If you have a smartphone — or if you've ever used the Internet — you've probably heard of Candy Crush Saga. It's a mobile game in which you line up pieces of colorful candy in rows to score points. The game is simple, but addictive.
Very addictive.
According to the game's maker, King Digital Entertainment, Candy Crush has more than 93 million users who play more than 1 billion times a day in total.
Candy Crush has people hooked.
Natasha Dow Schüll, a cultural anthropologist and associate professor at MIT, studies addiction and technology. She says what keeps people playing Candy Crush is something called the "ludic loop."
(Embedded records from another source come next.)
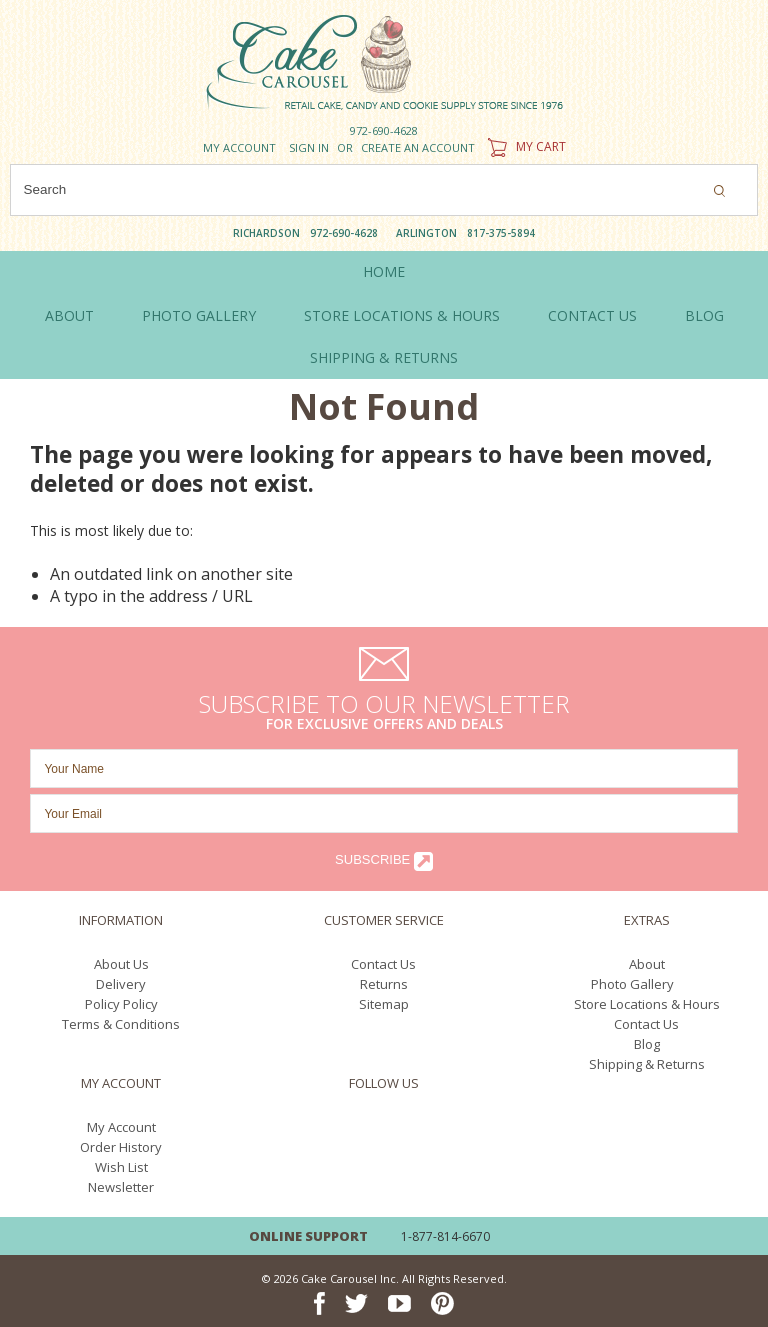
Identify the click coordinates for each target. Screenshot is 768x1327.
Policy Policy (121, 1004)
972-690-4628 (384, 130)
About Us (121, 964)
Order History (121, 1147)
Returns (384, 984)
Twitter (356, 1128)
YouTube (399, 1128)
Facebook (319, 1128)
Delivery (121, 984)
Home (384, 271)
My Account (239, 147)
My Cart (524, 146)
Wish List (121, 1167)
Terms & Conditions (121, 1024)
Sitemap (384, 1004)
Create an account (418, 147)
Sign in (309, 147)
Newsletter (121, 1187)
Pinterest (442, 1128)
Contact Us (383, 964)
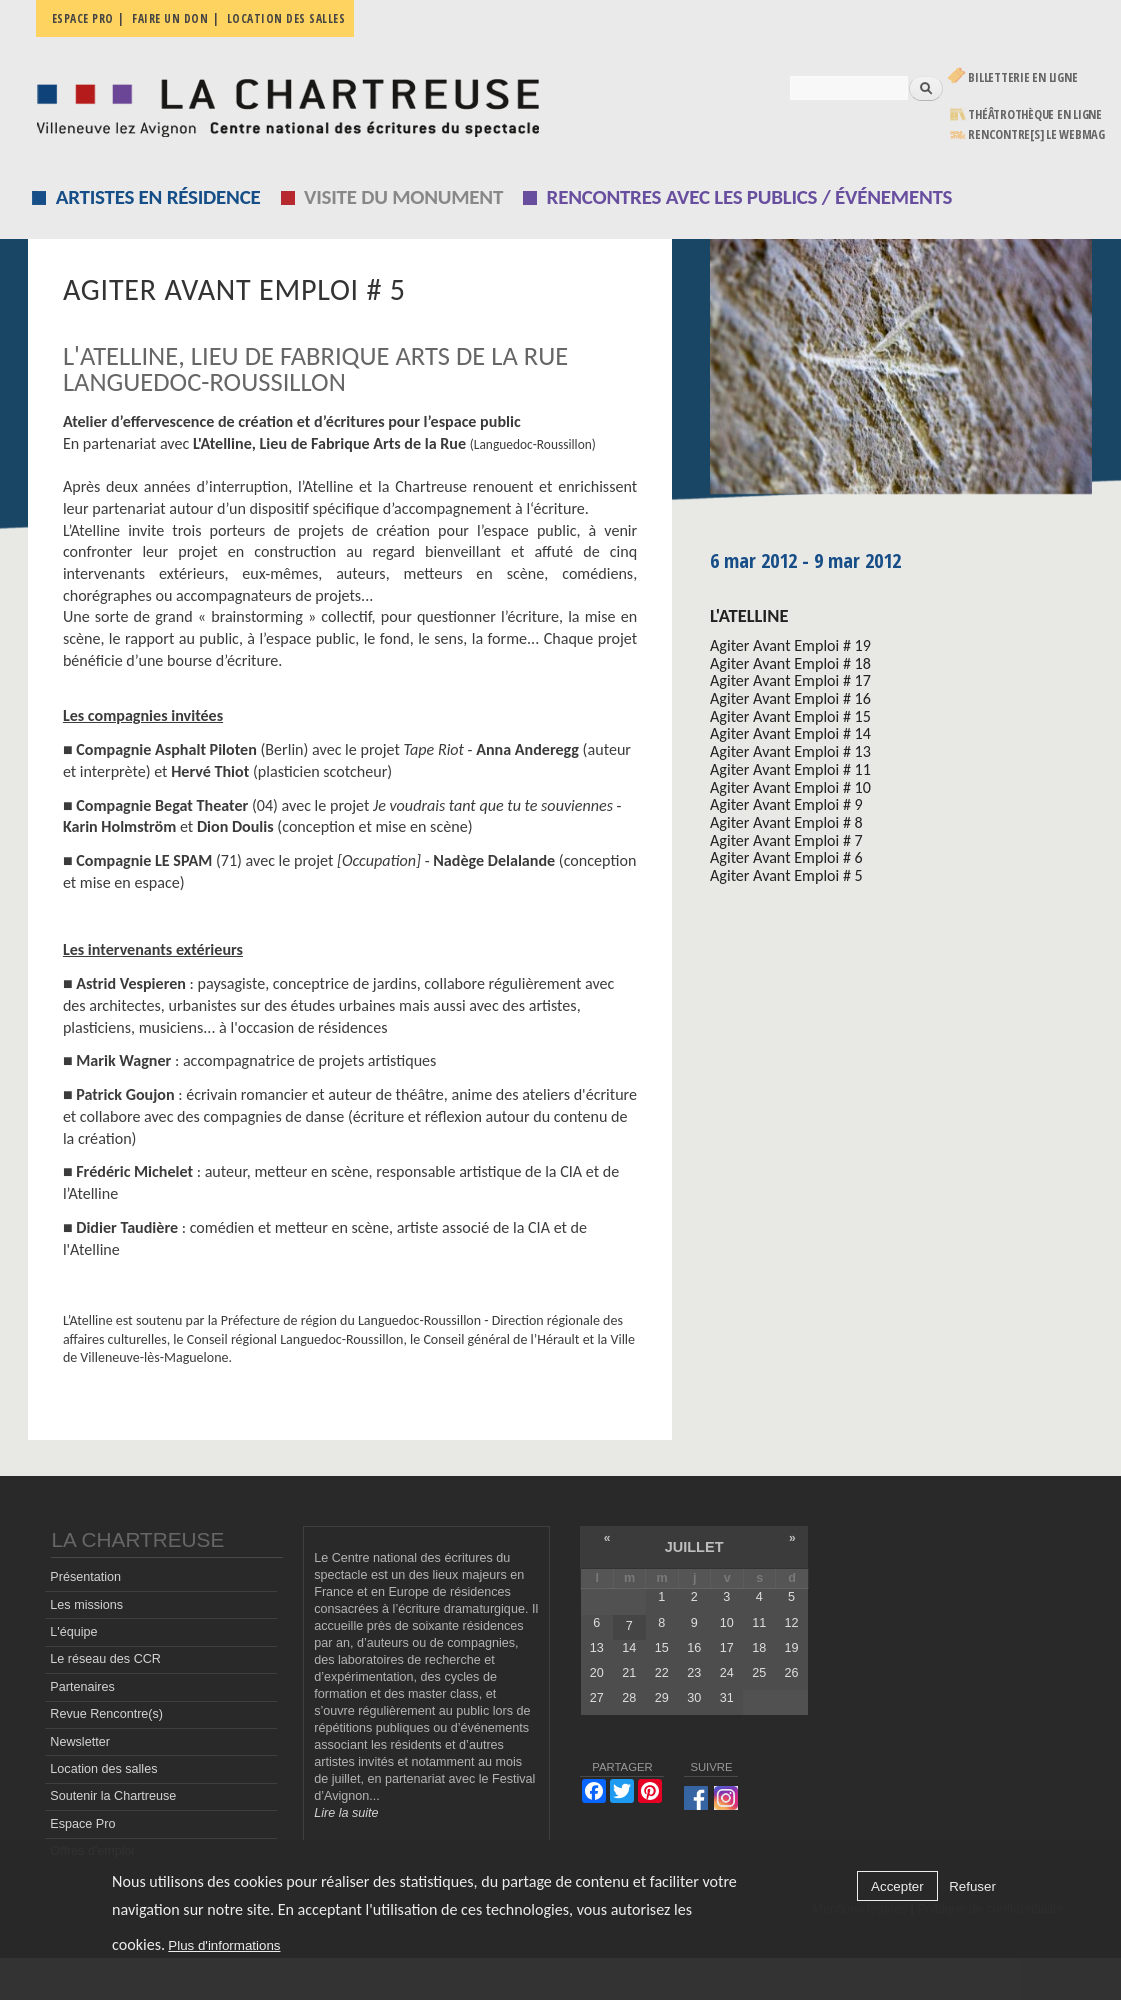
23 (694, 1673)
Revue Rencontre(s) (106, 1714)
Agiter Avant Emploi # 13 (790, 751)
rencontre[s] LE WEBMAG (1036, 134)
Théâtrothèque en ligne (1035, 114)
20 (597, 1673)
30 (694, 1698)
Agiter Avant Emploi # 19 (790, 645)
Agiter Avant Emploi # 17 (790, 680)
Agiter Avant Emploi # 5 (786, 875)
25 (759, 1673)
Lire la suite (346, 1813)
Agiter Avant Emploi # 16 (790, 698)
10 (727, 1623)
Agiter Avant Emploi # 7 (786, 840)
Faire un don (170, 18)
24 (727, 1673)
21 (629, 1673)
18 (759, 1648)
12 (792, 1623)
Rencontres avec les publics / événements (750, 197)
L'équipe (73, 1632)
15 (662, 1648)
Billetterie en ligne (1022, 77)
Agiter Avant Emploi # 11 (790, 769)
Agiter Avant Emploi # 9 (786, 804)
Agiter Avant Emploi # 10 (790, 787)
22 (662, 1673)
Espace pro (83, 18)
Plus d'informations (224, 1945)
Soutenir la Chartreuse (113, 1796)
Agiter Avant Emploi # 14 (790, 733)
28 (629, 1698)
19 (792, 1648)
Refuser (972, 1886)
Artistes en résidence (158, 197)
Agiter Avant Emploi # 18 (790, 663)
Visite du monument (403, 197)
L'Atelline (749, 615)
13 (597, 1648)
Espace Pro (82, 1824)
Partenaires (82, 1687)
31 (727, 1698)
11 (759, 1623)
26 (792, 1673)
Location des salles (286, 18)
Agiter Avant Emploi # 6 (786, 857)
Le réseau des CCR (105, 1659)
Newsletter (80, 1742)
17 (727, 1648)
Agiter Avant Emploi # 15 (790, 716)
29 (662, 1698)
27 (597, 1698)
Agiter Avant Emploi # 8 (786, 822)
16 (694, 1648)
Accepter (897, 1886)
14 (629, 1648)
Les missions (86, 1605)
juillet (694, 1547)
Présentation (85, 1577)
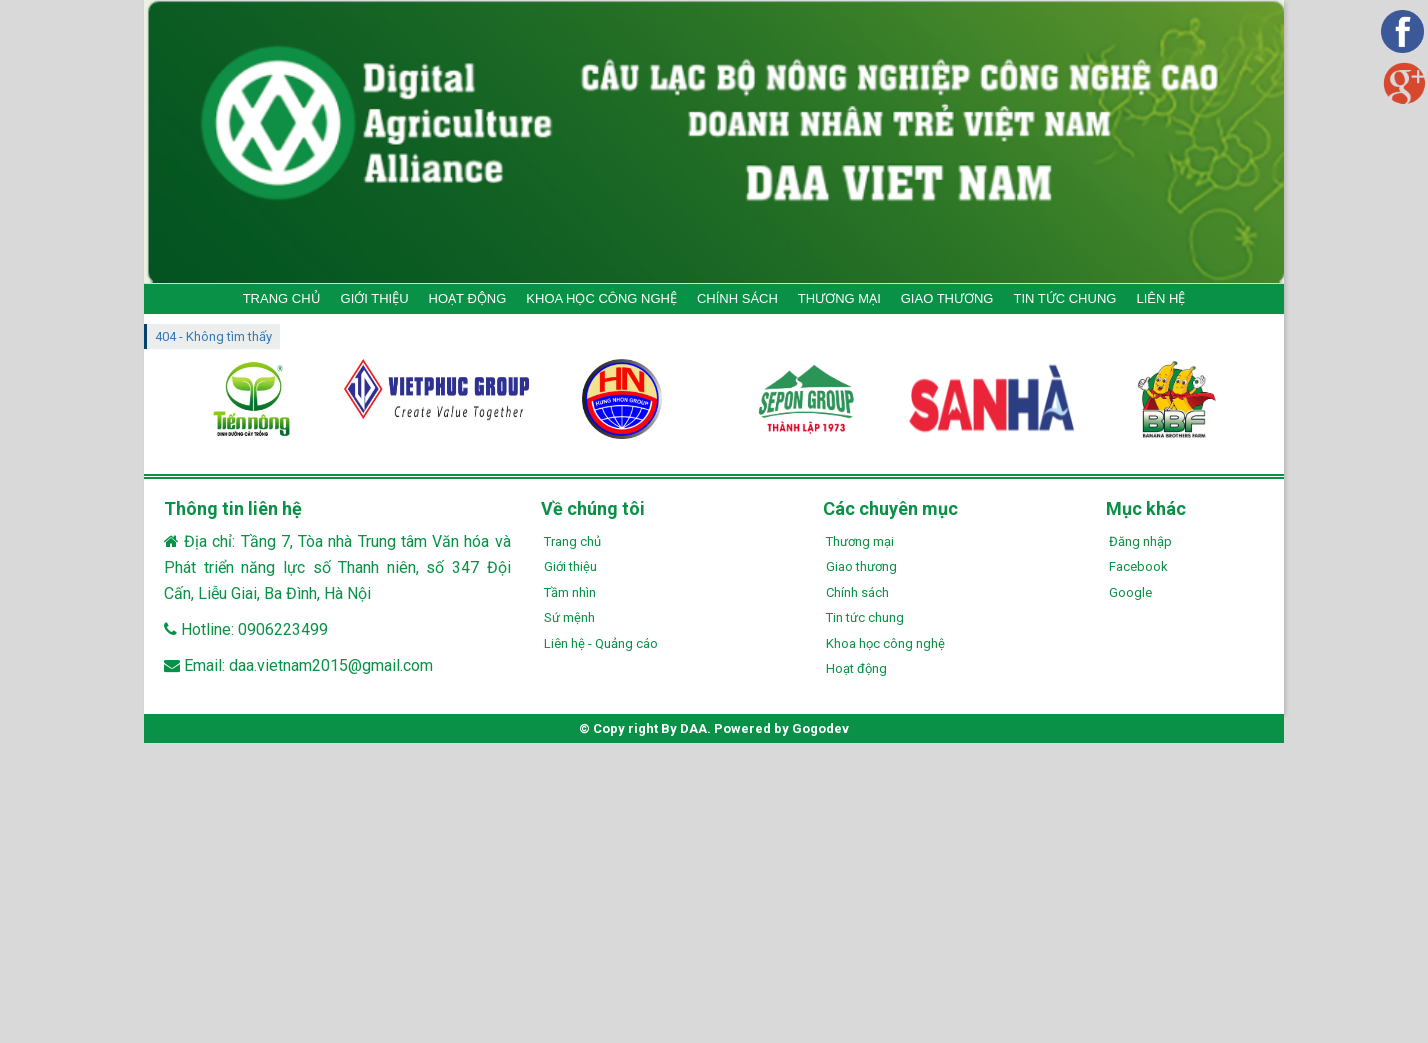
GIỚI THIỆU (375, 298)
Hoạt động (856, 668)
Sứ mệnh (569, 617)
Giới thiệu (570, 566)
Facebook (1138, 566)
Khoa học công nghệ (885, 643)
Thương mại (860, 541)
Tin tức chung (865, 617)
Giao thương (861, 566)
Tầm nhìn (570, 592)
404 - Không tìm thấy (213, 336)
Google (1130, 592)
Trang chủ (572, 541)
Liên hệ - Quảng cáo (601, 643)
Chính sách (857, 592)
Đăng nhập (1140, 541)
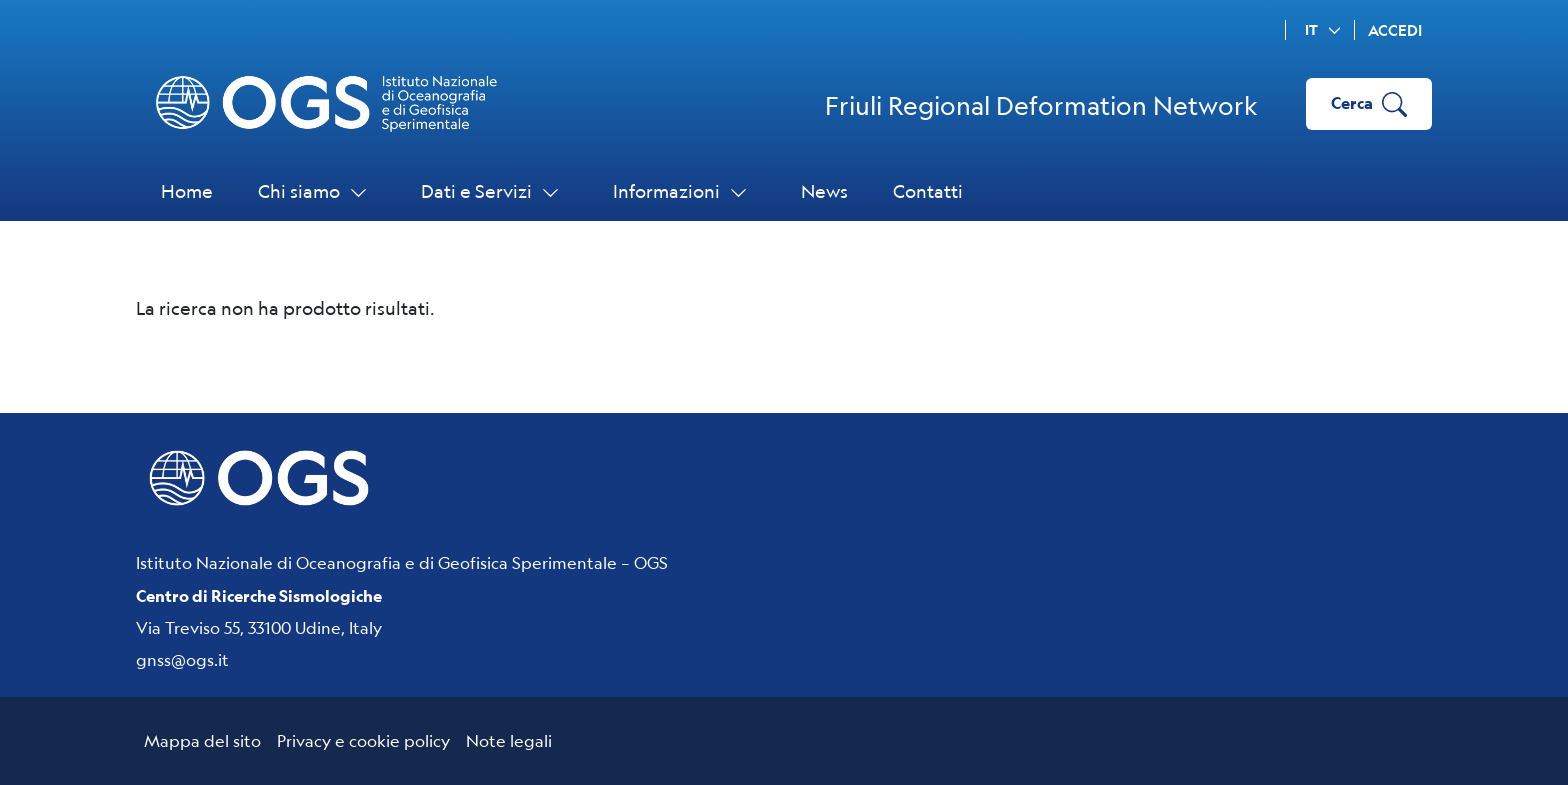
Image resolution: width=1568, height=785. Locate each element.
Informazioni (684, 191)
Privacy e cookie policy (363, 740)
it (1326, 29)
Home (187, 191)
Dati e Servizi (494, 191)
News (824, 191)
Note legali (509, 740)
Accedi (1395, 30)
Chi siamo (317, 191)
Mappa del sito (202, 740)
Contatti (928, 191)
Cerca (1369, 104)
"It's you and the machine," she tells NPR's Arun Rath. "There's no real character development or narrative arc. Kill the monster; kill the monster again; kill the monster again. You never know when you're going to get the reward [or] how much the reward will be. It's these little ludic loops."
Schüll spent about 15 years studying and spending time with slot machine gamblers in Las Vegas casinos. She says games like Candy Crush can be just as addictive as gambling — if not more so.
"I've heard the expression, 'Candy Crush is like a slot machine on steroids,' " she says.
Perhaps the most addictive element of both Candy Crush and slots is the continuity, says Schüll. In both cases, a continuous stream of small reinforcements (disappearing rows of candy in the former, and cold, hard cash in the latter) can keep players glued to the screen for hours on end.
But mobile games and slot machines aren't just about winning.
"One gambler told me ... 'I get irritated when I win a jackpot,' and I kept hearing that over and over again," she says.
This puzzled Schüll. Why play the game, if not to win?
"I think it's a kind of escape, the retreat from the world, the comfort," she says. "So people actually describe [slot machines] as being reassuring and predictable, which is really counter-intuitive. But it makes sense if you sit and watch people play."
There's a term for the comfortable state of mind brought about by playing the slots. Gamblers call it the "machine zone." Schüll says it isn't confined to casinos — the machine zone is just about everywhere.
"I think that it can be applied more broadly than just [to] slot machines," she says. "It can be applied to compulsive email checking, or eBay auctions, or playlists, where you're constantly using this media to modulate your mood, and you just have it available right there at your fingertips."